First, some background:  "Oishinbo" is one of a handful of mangas to run for over 100 volumes (others include "Jojo's Bizzare Adventure" and the aforementioned "Golgo 13").  It should go without saying that we're not getting all of them, so the version we are getting is an "A la Carte" sampler of some of the highlights of the series divided by menu.  The thrust of the series is that as part of the Tozai News' 100th anniversary, its publishers have commissioned a project called the "Ultimate Menu" which will showcase the pinnacle of Japanese cuisine.  The person they've assigned to head up the project is Yamaoka Shiro, your standard good-for-nothing layabout who nevertheless possesses the required taste and knowledge of food in order to make the project succeed.  Each episode (so far) is a stand alone tale about Yamaoka and his crew exploring a different aspect of cooking relating to Japanese cuisine (in this volume) while overcoming some challenge.  Be it teaching an American how to serve chilled sashimi, providing a visiting senator a better meal than a rival newspaper can offer, or proving the merits of Japanese cuisine to an arrogant food critic, the series finds some new angle in each story to introduce a new aspect of culinary thought.

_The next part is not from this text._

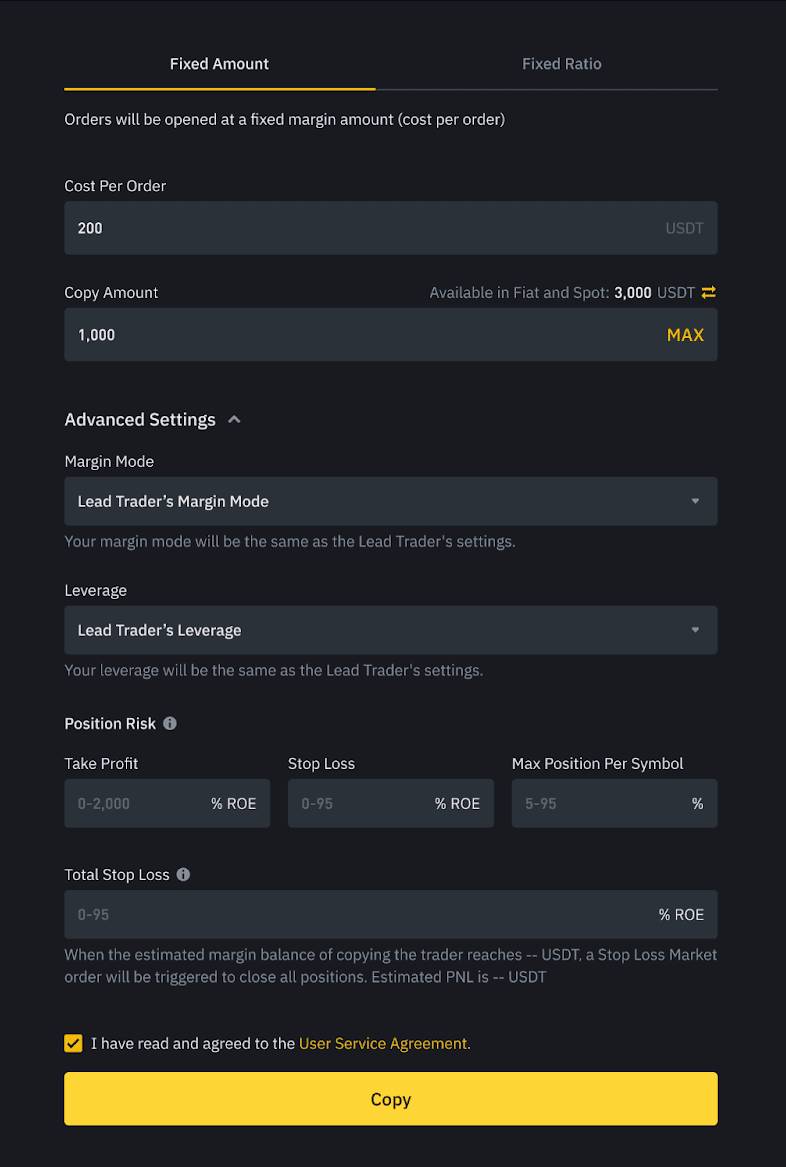
Task: Click the Take Profit % ROE field
Action: pos(167,803)
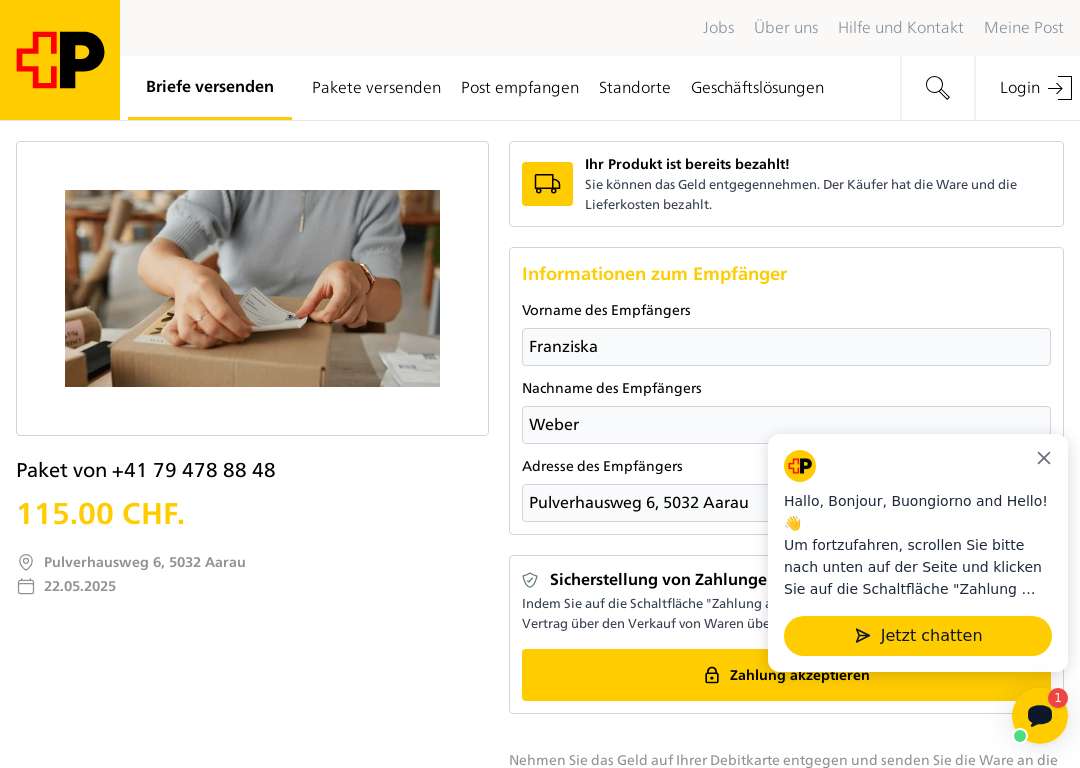The width and height of the screenshot is (1080, 768).
Task: Open Geschäftslösungen menu
Action: pyautogui.click(x=757, y=88)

Now while I don't have any interest in cooking in real life, it's still interesting to see the various cooking-related questions being set up and answered in each chapter.  Seeing how smoking can affect a meal, how the salinity of seawater can affect how a fish tastes, and what the real merits of Japanese cooking are make for fairly effective ways of holding the reader's attention.  Also, artist Akira Hanasaki gets the most important part of the book right:  he makes the food look good enough to eat.  Everything from the sushi, to the seabream looks good enough to eat, and even though I've never had most of the food they discuss in the book, I'd be willing to give it all a shot after reading about it (except for the natto).

Where "Oishinbo" falters is in the execution.  Even if the questions and setups are intriguing, the ways in which they're resolved are about as dull as dishwater.  Just about every story's resolution revolves around Yamaoka using his superior culinary knowledge to find the right way to cook something or to explain the merits or faults of someone else's cooking.  The ones that don't, involve Yamaoka getting schooled by his way-beyond-arrogant-even-for-a-bad-guy father, Kaibara, in how things should've been done.  Kaibara only has one dimension as a character, and that dimension is "violently unlikeable," so it's not a credit to this volume that half of the stories revolve around some kind of conflict to him.

But saying that there's "conflict" in this series implies excitement and drama... which are sadly lacking here.  If you're of the opinion that cooking is an inherently dull activity, then this volume won't change your mind.  All the stories here are presented in the calmest, most relaxing ways imaginable, usually lots of walking through rurual or traditional areas, and urban areas that seem drained of all life and energy.  What's more is that while artist Hanasaki makes the food look good, his storytelling abilities begin and end at "competent."  His storytelling is very easy to understand, he draws some nice outside areas, but everything is presented "as is," with no effort to add any kind of emotion to a scene.  Finally, while some may like his cartoonish characters, I find their look to be more generic than anything else.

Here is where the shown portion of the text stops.